There are various reasons for this. Teachers work in an incentive system where attending school or any official duty is enough. There are hundreds of excuses that a teacher can make when asked about declining learning outcomes. They will argue with concrete evidence that they were left with little time to teach as they had allocate their duty hours to BPL survey, Census, election duty etc. in addition to various school related data generation like Mid-Day Meal scheme and financial supports for students. It would not be misleading to claim that elementary school teachers are considered as extended department of government for various kinds of data collection and reporting. The training(s) that these teachers receive may be good but one has no way of sticking the responsibility on them as they can always argue that there was no time left to do required amount of the teaching. When you give too much of responsibility to an individual you are basically telling him/her that you can get away with doing nothing. Just like Government ministers cannot be held responsible, it is always the secretaries who are caught for doing something wrong. 

Given my argument earlier quality of training would not matter much in these circumstances. What is interesting here is that governments' effort is dedicated to tick all possible boxes to get out of monitoring radar. All protocols are executed to make sure that there is no legal issue with regards right to Education Act. Content is hardly an issue for the government. In fact it is the demander (parents) not the supplier (government) who has to evaluate the content of education that their children are receiving, as suppliers have every incentive to spend as little effort as possible. Government has no incentive in controlling the content of teaching given the length of electoral terms. It is the clients or their representatives who have to continuously evaluate the content of education. Now the issue is that not every parent can be competent in doing this. Eventually, this responsibility falls on the shoulders of educated parents to take the lead in this direction. The reality is that they indeed monitor the content very carefully and owing to this they take their children out of the government schooling system and educate them in the private system instead.  

The policy problem at this level is that educated parents are also economically better-off which makes private schooling or at least private tuition affordable for them. If such educated parents did not have the choice of sending their children to private school/tutors they would have definitely raised the voice against the poor content of teaching and there would have been some response to solve this issue initially from teachers and eventually from governments.

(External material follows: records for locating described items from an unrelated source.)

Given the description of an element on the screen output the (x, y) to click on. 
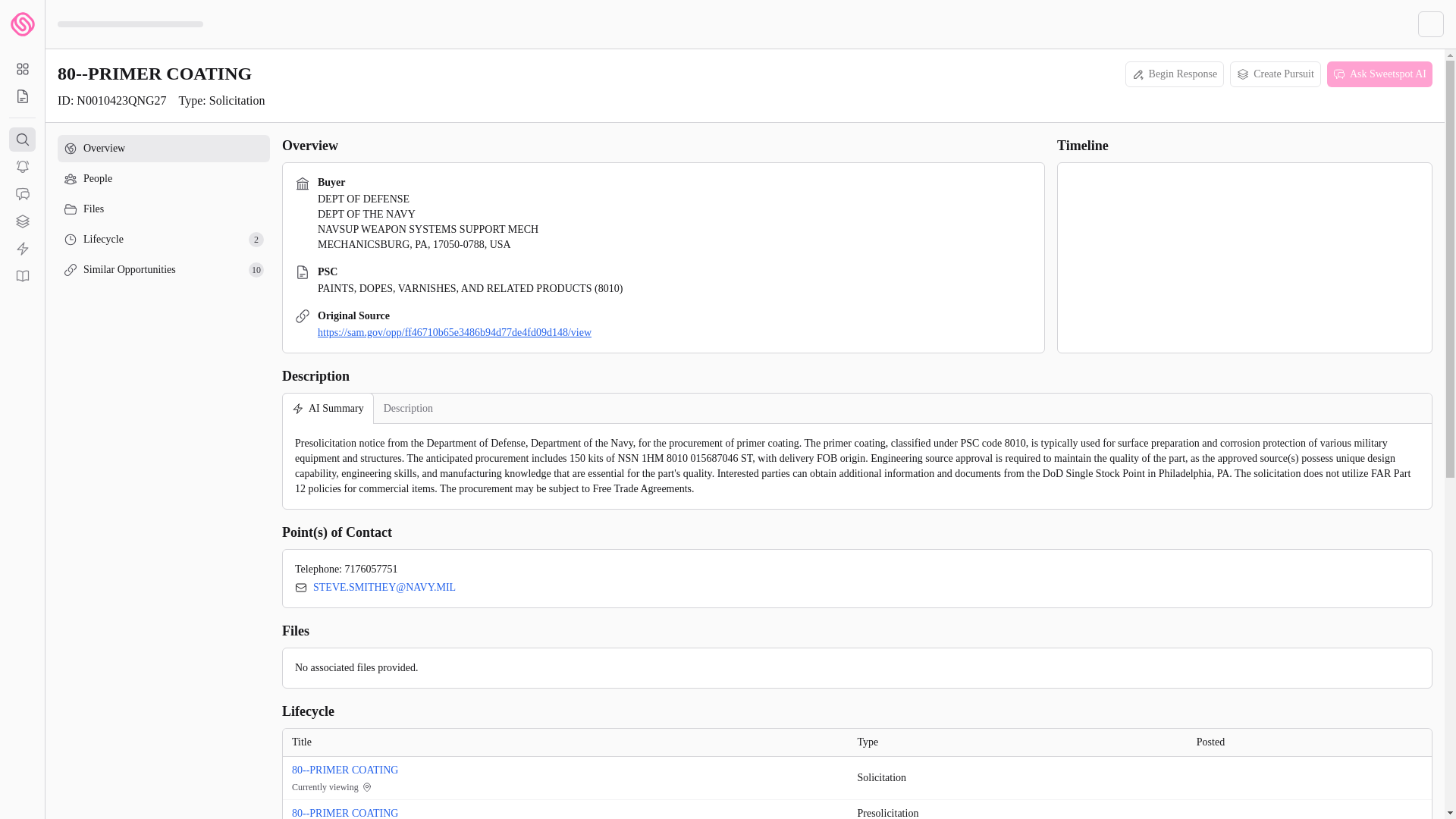
80--PRIMER COATING (349, 770)
Create Pursuit (1275, 73)
Begin Response (1174, 73)
Ask Sweetspot AI (163, 269)
People (1379, 73)
AI Summary (163, 178)
Files (328, 408)
Description (163, 239)
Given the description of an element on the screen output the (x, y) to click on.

So what we should do? Few years ago my immediate response to this problem was, banning the private schooling is a good idea. Now I think differently, private schooling can actually be an instrument of competition in the system. Any additional competition is good for the system. Achievements of students in private schools can be used as benchmarks for government schools and will keep aspiration levels high. In order for private schools to work as competitive force in the system we need some visible hands in the system. These visible hands would essentially work for parents who are unable to monitor the content in the government schools. They should work as information agents in the system who would highlight the treatments that government school students are getting. To certain extent such visible hands are already at work. NGOs like ASER Centre and Pratham are great examples but they are not sufficient in quantum. Additionally, these organizations are working objectively on specific issues of evaluation and training but there is a need for organizations that will work towards translating quality of education into a political issue which will obviously feed on the information produced by objective organizations like ASER and Pratham. Another essential component of this visible hand is funding opportunities which are rather tight and highly opposed to idea of politicizing the quality of education issue.